Malheureusement, tous les textiles ne peuvent pas être recyclés de manière durable. Le polyester fait l’objet de controverses à cet égard. Si la fabrication du rPET (PET recyclé) nécessite moins de ressources et empêche les plastiques de se retrouver dans les décharges, son processus de recyclage n’est pas très durable. Il faut 59 % d’énergie en moins pour produire du rPET que du polyester vierge, mais ce matériau consomme plus d’énergie que le coton, le chanvre et la laine – qu’ils soient biologiques ou non. Le rPET libère également des microplastiques qui polluent l’environnement.

Afin d’accompagner les consommateurs dans leurs achats de produits durables, des startups développent des solutions pour une plus grande transparence. Waste2Wear a développé un système fondé sur la blockchain permettant aux consommateurs de vérifier l’origine de leurs produits. Les utilisateurs peuvent ainsi s’assurer que les matériaux utilisés par une entreprise proviennent réellement de déchets.

3. Matériaux à base de plantes et de bois

Le chanvre fait fureur en ce moment dans le secteur de la mode durable. Sa culture nécessite environ 50 % d’eau en moins que celle du coton et ne requiert pas d’herbicides ou de pesticides chimiques agressifs. Le chanvre restitue également 60 à 70 % des nutriments qu’il puise dans le sol. En outre, la transformation du chanvre peut se faire sans utiliser de produits chimiques. Des marques comme Patagonia ont exploité cette plante durable pour créer des vêtements avec un impact réduit sur l’environnement.

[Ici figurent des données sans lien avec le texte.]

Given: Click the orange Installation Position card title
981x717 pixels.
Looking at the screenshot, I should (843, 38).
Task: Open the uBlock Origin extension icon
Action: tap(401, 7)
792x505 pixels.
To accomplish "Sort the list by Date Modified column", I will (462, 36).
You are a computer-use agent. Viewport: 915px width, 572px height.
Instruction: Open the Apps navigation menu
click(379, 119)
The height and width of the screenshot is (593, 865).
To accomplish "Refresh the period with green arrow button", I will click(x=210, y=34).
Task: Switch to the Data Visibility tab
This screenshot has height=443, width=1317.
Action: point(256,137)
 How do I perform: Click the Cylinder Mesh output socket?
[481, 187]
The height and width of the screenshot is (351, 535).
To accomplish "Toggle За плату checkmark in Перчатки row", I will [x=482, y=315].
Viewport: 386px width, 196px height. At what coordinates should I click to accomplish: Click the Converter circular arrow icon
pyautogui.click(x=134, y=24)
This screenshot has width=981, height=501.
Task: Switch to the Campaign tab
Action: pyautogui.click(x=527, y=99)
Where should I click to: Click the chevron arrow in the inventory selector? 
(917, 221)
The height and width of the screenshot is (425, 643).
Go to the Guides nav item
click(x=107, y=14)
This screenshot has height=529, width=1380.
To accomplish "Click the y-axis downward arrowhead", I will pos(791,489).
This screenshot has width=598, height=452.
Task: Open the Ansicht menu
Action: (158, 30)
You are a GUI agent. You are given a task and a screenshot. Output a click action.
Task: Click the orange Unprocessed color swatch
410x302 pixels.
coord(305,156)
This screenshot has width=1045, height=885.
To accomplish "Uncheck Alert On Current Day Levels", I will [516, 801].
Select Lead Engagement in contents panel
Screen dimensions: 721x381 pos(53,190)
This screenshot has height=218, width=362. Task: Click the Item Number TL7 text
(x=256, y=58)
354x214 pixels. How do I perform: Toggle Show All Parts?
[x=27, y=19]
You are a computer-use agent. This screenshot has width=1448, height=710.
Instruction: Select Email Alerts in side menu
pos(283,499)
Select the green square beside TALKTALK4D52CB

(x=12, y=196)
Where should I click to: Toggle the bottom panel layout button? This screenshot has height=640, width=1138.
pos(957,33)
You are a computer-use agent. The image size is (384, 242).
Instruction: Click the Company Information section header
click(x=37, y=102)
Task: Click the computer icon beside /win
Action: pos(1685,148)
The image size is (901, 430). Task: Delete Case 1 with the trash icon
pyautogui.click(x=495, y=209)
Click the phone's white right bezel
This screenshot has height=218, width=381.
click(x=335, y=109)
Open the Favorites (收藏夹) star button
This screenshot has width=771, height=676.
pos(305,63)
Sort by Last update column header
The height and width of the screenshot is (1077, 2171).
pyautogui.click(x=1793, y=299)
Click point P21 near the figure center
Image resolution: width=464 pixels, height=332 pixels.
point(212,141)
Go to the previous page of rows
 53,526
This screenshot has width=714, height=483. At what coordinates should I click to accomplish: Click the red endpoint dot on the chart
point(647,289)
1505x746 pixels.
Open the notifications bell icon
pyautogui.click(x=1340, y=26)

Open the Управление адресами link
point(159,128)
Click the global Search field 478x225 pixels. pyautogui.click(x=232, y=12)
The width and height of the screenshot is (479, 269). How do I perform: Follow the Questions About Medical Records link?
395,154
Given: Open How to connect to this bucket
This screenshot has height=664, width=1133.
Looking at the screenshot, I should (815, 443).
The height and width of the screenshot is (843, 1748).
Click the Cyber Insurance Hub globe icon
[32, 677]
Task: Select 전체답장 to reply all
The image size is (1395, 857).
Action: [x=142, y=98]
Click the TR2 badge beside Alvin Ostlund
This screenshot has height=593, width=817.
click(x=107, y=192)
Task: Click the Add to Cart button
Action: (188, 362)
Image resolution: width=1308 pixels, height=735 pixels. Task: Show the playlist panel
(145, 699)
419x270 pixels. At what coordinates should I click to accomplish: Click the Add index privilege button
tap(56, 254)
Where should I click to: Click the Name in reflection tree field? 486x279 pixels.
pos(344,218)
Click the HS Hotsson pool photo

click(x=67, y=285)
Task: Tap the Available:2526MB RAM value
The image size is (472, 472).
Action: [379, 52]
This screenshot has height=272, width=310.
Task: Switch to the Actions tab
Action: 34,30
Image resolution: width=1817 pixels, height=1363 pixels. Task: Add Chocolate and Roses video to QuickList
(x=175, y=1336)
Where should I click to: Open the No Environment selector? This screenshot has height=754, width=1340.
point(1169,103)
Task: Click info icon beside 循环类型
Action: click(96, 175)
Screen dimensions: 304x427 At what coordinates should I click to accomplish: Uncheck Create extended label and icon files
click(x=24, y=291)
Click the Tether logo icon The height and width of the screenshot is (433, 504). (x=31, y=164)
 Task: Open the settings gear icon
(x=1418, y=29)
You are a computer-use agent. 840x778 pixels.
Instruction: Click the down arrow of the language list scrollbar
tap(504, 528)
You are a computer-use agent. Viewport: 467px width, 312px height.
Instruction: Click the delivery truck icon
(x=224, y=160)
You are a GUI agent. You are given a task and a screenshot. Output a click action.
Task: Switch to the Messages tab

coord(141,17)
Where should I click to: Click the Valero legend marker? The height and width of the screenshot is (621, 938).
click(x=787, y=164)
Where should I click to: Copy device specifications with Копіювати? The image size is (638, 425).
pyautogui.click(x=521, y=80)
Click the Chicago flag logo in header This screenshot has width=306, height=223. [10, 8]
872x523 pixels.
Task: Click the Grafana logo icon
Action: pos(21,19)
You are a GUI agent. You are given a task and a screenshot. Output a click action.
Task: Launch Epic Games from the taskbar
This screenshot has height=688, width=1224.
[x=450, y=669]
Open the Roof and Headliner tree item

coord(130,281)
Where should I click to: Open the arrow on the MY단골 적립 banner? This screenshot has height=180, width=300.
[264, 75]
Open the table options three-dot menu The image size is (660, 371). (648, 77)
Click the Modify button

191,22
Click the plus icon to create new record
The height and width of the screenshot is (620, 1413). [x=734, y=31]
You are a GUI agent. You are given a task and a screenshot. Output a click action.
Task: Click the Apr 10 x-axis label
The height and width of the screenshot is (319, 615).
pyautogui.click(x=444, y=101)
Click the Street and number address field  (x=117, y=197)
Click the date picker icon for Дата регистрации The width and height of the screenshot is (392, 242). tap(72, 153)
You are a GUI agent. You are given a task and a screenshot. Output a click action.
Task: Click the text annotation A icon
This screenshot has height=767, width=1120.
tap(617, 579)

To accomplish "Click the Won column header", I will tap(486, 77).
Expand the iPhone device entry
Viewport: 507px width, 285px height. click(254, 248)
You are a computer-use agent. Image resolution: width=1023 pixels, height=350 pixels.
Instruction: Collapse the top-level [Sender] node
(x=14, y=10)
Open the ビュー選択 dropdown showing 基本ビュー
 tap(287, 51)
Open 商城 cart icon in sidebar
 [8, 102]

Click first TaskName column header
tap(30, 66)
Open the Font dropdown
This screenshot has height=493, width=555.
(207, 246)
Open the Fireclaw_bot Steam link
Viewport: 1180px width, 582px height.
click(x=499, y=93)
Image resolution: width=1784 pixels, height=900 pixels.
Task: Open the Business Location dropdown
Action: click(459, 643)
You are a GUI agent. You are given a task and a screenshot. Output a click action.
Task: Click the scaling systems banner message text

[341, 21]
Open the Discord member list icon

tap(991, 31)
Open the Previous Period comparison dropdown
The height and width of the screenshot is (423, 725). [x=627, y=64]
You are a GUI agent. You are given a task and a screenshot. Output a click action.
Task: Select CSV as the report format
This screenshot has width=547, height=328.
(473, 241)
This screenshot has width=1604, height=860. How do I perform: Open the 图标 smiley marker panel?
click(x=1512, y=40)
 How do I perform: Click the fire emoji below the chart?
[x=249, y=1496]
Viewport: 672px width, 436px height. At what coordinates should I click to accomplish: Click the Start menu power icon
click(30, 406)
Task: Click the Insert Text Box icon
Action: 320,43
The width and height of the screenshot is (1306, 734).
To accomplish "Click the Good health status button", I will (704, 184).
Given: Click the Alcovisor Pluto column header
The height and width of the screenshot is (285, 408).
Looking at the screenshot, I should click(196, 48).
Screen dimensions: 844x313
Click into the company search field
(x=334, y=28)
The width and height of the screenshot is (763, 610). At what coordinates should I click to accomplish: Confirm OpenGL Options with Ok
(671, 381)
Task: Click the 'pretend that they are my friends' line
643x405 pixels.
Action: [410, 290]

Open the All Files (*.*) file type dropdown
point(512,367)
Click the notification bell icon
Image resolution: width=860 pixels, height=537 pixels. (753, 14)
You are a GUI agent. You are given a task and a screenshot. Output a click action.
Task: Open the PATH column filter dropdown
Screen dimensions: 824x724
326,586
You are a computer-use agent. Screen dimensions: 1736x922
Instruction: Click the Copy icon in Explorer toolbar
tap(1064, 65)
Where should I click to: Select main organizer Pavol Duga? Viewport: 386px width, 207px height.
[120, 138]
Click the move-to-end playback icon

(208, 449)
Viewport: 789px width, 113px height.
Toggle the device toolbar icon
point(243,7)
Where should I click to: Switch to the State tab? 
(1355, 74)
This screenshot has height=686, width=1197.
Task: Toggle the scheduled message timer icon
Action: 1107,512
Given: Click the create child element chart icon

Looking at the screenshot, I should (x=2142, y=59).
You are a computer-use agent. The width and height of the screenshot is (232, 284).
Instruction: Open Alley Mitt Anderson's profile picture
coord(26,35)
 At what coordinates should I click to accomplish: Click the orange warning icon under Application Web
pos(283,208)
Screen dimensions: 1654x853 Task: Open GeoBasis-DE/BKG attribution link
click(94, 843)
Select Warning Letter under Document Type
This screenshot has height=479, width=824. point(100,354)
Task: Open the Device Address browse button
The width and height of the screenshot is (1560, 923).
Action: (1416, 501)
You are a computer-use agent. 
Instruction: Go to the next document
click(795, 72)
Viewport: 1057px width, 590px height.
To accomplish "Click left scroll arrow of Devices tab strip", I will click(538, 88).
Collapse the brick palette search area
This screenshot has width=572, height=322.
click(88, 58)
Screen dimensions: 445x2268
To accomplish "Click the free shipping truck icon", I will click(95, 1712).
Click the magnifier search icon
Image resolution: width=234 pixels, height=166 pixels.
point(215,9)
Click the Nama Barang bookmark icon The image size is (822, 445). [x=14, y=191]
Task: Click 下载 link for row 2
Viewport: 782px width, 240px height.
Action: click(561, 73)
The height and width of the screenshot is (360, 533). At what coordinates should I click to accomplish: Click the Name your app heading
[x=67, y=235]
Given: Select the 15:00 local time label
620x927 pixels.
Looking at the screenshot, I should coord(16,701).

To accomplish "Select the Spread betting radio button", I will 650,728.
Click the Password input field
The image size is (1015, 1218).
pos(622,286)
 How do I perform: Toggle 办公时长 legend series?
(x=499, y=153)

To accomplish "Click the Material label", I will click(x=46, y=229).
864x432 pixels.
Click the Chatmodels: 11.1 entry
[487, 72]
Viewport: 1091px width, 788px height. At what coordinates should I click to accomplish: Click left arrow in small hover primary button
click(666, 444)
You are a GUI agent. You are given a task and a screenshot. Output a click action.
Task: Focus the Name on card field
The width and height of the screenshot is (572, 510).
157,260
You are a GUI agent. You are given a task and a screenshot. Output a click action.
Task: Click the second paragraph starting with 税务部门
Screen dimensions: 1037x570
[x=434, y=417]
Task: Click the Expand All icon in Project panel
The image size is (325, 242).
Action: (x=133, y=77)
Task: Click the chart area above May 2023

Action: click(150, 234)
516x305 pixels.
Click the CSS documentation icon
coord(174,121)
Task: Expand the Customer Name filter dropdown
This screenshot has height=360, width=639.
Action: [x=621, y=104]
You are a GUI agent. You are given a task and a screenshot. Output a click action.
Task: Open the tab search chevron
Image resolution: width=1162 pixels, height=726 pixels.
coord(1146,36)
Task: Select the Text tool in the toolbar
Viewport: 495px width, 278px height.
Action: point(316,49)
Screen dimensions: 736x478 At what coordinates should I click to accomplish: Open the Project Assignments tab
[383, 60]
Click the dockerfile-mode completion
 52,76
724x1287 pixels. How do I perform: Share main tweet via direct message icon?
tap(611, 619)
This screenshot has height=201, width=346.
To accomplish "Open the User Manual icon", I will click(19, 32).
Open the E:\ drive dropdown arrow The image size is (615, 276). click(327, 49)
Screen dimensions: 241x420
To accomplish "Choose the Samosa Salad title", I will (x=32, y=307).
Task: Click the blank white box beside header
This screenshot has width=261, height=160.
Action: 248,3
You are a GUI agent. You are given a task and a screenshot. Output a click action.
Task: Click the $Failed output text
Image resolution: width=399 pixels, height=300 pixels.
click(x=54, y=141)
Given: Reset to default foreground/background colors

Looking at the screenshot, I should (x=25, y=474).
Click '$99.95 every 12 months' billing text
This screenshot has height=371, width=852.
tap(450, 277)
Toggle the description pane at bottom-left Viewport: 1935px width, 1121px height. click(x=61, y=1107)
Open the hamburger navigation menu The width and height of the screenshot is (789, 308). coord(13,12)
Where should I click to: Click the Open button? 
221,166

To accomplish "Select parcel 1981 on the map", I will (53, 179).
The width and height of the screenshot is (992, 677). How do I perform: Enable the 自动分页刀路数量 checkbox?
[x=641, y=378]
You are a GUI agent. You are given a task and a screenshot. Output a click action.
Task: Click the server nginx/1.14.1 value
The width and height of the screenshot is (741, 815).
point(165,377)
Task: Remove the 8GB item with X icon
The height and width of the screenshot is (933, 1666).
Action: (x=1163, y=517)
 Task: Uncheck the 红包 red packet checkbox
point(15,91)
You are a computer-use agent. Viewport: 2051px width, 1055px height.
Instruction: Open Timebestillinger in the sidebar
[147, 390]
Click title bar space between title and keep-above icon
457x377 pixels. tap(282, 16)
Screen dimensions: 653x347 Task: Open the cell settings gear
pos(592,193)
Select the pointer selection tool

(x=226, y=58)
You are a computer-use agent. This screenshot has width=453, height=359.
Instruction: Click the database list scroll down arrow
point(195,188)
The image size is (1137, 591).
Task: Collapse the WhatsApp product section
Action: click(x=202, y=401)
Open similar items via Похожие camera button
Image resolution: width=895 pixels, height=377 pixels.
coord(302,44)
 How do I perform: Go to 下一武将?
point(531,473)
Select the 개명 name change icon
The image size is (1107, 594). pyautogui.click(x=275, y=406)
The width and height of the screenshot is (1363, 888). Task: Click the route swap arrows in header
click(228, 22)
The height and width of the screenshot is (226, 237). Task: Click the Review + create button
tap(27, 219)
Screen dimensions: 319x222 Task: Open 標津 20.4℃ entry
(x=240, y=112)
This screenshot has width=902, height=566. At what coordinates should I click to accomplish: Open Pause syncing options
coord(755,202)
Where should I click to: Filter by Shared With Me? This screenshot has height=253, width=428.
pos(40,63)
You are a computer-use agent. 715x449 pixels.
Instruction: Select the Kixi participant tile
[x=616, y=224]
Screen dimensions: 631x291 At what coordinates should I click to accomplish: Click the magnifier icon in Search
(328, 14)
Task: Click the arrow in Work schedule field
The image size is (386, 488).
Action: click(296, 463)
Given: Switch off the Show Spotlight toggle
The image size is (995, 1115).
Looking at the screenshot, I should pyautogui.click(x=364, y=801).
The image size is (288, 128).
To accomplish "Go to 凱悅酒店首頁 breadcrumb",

Un autre nouveau matériau utilisé dans la mode est le lyocell ou Tencel. Pour le produire, la pulpe de bois est dissoute puis séchée grâce à un processus de filage. Le lyocell nécessite moins d’énergie et d’eau que le coton conventionnel. Il est également biodégradable s’il n’est pas mélangé à d’autres fibres synthétiques. Il est produit blanc, ce qui élimine le besoin de blanchiment. Des marques comme Balzac Paris utilisent le Tencel pour fabriquer des vêtements plus durables.

L’importance des matières premières et de la fabrication

Enquête McKinsey menée auprès de responsables des achats dans le secteur de la mode en 2019

Comme nous l’avons vu précédemment, l’approvisionnement et la transformation d’un matériau sont essentiels pour évaluer sa durabilité. La matière première elle-même peut être très durable, mais cette durabilité diminue si la fabrication du tissu utilise de grandes quantités de produits chimiques, de colorants toxiques, etc.

De nombreux pays ont pris des engagements et lancé des projets pour promouvoir un approvisionnement et une fabrication plus durables dans l’industrie de la mode. En 2018, les responsables de Shanghai ont annoncé leur engagement à promouvoir des initiatives de fabrication écologique. En 2019, le gouvernement indien a lancé le projet SURE pour rendre l’industrie de la mode indienne plus durable. Parmi ses résolutions figure l’élaboration de politiques d’approvisionnement durable visant à privilégier et à utiliser systématiquement des matières premières certifiées ayant un impact positif sur l’environnement. Le projet vise également à « prendre les bonnes décisions sur nos approvisionnements (comment, où et quoi) à travers la chaîne de valeur en sélectionnant des matériaux et des processus durables et renouvelables et en assurant leur traçabilité. »

Les notations et certifications ESG sont devenues un moyen populaire pour les consommateurs d’évaluer l’impact social et environnemental d’une marque. Ces analyses prennent généralement en compte l’ensemble du processus de développement d’un produit et incluent donc l’approvisionnement et la fabrication. La certification B Corporation est l’un des labels les plus connus à cet effet dans le secteur de la mode.

Attention au greenwashing

Dans l’ensemble, les consommateurs sont plus conscients que jamais de l’impact de l’industrie de la mode sur notre environnement. Si de nombreuses entreprises font de réels efforts, le greenwashing demeure un problème majeur. De nombreuses marques présentent leurs produits comme plus durables qu’ils ne le sont réellement. De plus en plus méfiants, beaucoup de consommateurs effectuent alors des recherches approfondies sur les marques et les matériaux avant d’acheter. Les startups peuvent devenir les alliées de ces acheteurs consciencieux et des marques de mode qui souhaitent faire mieux pour le bien de la planète.